ACTION ITEM: Once the line with "Open ToniStudio external site icon" is found, write it out along with every line after it, exactly, up to the last line of the entries below. Exclude pictures.

STUDY MATERIAL:
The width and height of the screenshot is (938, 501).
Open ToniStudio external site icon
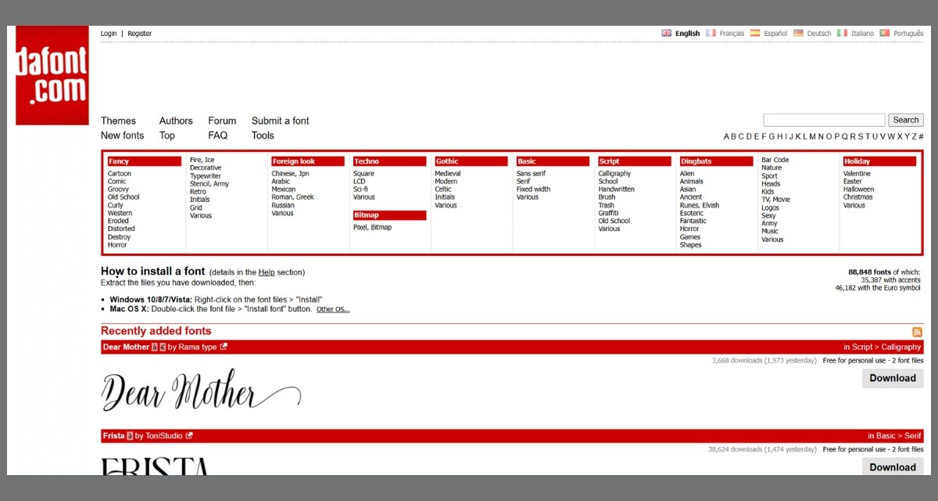click(189, 436)
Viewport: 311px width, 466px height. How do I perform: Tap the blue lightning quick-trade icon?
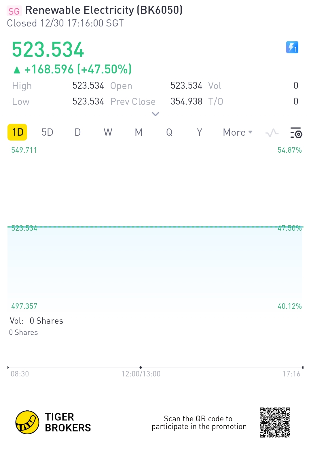pos(292,48)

COMPLETED EXERCISE:
Open ToniStudio external site icon
click(189, 436)
Viewport: 311px width, 466px height. How do I perform: Tap the blue lightning quick-trade icon?
pos(292,48)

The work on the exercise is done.